The Nashville State Fairgrounds Fairboard merely wants the fairgrounds to turn a profit, and rumors of closure have persisted over the last few years at Nashville. Those rumors have been fueled for the most part due to local neighborhood organizations complaining about noise from the track. Therefore, facing that pressure, the Fairboard has hired a consultant to evaluate the best uses for the entire grounds, including the racetrack. This sparked the notion that the consultant could possibly find a better use for the fairgrounds and do away with the track.

Cost is a factor with any business venture, and this is especially true with a racetrack. Besides one of the most significant expenses-insurance-there are utilities, staff salaries, race purses, facility upkeep, and so on. There are two basic figures to help determine a break-even point for any track. Those are race fans in the seats and racers on the track. To make it all come together these two factors must be rewarded. For the race fan it is the balance of affordability and bang for the entertainment dollar, while the racer looks for the balance of good rules, which affect cost, and purse payout.

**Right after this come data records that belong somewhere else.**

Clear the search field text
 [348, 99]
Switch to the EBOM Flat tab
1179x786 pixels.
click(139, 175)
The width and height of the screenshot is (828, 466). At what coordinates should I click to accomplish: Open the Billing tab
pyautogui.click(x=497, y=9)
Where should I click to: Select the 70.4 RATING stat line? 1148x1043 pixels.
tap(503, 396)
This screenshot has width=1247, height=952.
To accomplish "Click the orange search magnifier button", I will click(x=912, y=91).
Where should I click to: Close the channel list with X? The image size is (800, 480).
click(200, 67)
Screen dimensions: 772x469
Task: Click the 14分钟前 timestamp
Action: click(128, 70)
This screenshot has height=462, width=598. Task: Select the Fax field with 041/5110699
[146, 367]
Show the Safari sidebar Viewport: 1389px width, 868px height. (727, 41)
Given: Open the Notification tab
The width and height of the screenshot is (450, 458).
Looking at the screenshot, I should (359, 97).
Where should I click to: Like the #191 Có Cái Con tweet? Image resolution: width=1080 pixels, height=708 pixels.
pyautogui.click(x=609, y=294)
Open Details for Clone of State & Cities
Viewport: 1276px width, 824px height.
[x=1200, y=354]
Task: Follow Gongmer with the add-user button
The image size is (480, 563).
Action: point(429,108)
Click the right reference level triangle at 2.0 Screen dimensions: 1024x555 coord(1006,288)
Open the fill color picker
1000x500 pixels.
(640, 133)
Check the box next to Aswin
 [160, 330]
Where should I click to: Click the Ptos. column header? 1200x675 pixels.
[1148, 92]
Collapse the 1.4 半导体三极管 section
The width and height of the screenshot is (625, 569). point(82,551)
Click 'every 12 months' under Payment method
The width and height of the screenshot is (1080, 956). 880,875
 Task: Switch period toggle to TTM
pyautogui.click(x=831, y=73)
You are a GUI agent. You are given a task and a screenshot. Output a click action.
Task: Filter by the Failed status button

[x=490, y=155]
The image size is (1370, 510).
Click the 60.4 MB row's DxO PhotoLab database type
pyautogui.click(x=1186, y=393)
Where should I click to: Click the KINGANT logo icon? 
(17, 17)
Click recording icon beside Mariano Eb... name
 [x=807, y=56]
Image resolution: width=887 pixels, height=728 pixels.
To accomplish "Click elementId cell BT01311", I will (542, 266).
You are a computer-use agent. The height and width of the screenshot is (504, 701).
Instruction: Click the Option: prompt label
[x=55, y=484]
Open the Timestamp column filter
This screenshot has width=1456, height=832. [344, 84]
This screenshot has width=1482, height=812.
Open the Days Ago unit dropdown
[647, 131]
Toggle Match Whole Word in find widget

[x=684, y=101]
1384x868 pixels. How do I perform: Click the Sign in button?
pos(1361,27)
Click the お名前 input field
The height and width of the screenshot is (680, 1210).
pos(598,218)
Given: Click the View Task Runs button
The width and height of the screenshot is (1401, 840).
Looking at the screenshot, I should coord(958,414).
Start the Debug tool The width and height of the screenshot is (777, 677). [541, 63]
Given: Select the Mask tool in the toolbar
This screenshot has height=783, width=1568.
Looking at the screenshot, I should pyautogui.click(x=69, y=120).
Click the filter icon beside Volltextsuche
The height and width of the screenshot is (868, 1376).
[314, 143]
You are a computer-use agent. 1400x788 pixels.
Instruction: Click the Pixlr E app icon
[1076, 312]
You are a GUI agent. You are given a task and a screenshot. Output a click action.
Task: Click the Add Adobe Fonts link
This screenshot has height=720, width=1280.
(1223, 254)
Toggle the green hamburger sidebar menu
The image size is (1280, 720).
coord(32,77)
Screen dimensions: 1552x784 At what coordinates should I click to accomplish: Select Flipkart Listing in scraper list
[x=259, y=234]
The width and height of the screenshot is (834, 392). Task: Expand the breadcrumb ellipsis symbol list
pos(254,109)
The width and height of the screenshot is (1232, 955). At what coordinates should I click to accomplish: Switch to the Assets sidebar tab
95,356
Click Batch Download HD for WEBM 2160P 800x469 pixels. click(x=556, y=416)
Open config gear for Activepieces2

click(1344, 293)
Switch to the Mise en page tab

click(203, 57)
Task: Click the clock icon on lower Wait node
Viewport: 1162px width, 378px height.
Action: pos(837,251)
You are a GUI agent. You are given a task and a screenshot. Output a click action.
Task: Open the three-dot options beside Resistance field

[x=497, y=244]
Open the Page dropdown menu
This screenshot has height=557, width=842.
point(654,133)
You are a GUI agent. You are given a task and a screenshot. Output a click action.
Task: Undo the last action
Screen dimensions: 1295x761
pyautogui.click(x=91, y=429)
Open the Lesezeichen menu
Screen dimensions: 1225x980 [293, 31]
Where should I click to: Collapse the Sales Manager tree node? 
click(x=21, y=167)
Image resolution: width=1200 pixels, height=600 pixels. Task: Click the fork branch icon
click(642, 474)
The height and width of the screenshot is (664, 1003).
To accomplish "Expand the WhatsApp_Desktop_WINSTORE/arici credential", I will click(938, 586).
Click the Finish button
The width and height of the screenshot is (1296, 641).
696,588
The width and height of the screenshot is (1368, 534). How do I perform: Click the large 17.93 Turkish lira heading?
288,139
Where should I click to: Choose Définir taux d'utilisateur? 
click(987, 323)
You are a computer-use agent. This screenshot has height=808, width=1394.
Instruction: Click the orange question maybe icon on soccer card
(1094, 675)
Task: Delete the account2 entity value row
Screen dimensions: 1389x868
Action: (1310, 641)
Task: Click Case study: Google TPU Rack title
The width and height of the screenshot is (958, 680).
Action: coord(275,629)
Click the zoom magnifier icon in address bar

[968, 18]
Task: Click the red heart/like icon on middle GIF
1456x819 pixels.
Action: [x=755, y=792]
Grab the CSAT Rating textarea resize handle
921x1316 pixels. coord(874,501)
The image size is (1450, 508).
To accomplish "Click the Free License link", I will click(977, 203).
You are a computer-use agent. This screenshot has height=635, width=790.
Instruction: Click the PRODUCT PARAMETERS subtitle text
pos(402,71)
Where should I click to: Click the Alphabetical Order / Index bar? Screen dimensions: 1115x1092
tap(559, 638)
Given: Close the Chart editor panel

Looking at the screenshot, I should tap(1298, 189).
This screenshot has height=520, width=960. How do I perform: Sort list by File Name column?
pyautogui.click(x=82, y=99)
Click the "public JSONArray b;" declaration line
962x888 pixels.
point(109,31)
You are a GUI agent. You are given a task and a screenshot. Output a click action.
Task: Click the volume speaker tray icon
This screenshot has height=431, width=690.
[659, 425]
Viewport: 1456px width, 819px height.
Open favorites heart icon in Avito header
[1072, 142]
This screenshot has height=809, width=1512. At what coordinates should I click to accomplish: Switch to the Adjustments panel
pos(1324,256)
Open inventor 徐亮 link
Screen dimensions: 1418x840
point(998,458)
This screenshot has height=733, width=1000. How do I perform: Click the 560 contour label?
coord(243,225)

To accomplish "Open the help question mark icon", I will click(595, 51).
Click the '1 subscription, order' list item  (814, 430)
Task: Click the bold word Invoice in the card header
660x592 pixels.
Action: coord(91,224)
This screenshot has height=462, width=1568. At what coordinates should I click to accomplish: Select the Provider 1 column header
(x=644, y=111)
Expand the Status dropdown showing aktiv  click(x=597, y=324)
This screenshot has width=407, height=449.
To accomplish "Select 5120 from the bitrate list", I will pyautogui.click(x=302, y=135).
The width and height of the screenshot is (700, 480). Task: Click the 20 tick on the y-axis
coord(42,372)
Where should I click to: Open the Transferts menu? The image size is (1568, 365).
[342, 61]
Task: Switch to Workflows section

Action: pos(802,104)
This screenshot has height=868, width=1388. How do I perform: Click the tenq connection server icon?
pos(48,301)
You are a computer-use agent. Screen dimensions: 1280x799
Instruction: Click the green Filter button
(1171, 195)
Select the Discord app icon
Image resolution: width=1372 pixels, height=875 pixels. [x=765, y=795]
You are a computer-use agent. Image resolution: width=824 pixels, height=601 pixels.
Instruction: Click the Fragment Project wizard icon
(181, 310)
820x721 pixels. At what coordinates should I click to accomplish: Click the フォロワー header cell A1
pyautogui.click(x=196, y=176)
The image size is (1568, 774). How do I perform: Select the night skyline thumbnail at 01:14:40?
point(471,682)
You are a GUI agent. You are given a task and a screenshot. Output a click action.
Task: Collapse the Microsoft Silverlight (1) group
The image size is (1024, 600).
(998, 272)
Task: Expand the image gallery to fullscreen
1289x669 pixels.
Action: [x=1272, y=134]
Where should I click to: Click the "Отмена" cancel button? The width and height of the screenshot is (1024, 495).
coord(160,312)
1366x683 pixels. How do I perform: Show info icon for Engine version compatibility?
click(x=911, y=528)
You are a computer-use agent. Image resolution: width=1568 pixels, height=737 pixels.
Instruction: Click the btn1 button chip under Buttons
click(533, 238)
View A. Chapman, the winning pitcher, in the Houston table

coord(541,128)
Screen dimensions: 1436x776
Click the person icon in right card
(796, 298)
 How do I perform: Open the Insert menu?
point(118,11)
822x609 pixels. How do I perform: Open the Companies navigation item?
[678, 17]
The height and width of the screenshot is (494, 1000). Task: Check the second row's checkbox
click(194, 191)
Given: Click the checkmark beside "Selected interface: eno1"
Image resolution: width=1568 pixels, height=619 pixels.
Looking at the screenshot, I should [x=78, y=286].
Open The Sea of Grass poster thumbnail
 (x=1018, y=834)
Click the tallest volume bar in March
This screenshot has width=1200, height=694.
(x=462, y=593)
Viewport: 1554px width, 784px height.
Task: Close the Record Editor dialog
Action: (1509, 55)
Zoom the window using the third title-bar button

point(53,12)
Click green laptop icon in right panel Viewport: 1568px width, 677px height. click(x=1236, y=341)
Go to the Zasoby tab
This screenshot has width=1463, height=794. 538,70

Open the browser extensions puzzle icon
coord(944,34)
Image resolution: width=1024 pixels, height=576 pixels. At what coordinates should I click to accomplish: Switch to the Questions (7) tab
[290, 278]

Fan support at Nashville has been on the upswing over the past four years. The best strategy of getting families in the seats is to first tell them where you are located and what you do. The second component is to make the venue family friendly. Then make it affordable. You've also got to have a great show and get spectators out of the racetrack at a decent hour. Nashville is a master of the four hour show, not letting it drag into the late hours of the night. Being in Nashville, the track faces a lot of competition for the entertainment dollar. But at only $10 for an adult admission ticket, races at Nashville are considered a value.

"I've always said this place has the best short track drivers in the country and we put on the best racing show in the country," says David Underwood, track director. "Even when I was a kid sitting in the grandstands I realized this. There is not a bad seat in the house."

The best of the best have toured the banked facility, including Dale Earnhardt, Richard Petty, Bobby Allison, and Geoff Bodine. Even in those first races of 1904, one of the entrants was racing pioneer and Indy 500 guru Barney Oldfield.

Fueled by car counts on the rise, this season is on the way to becoming yet another great year for Nashville. Some have speculated that this will be the best in several years. The track supports three weekly divisions for NASCAR regional and track points. Headed up first by the NASCAR Late Models, both the Super Trucks and Street Stocks help fill out the weekly program.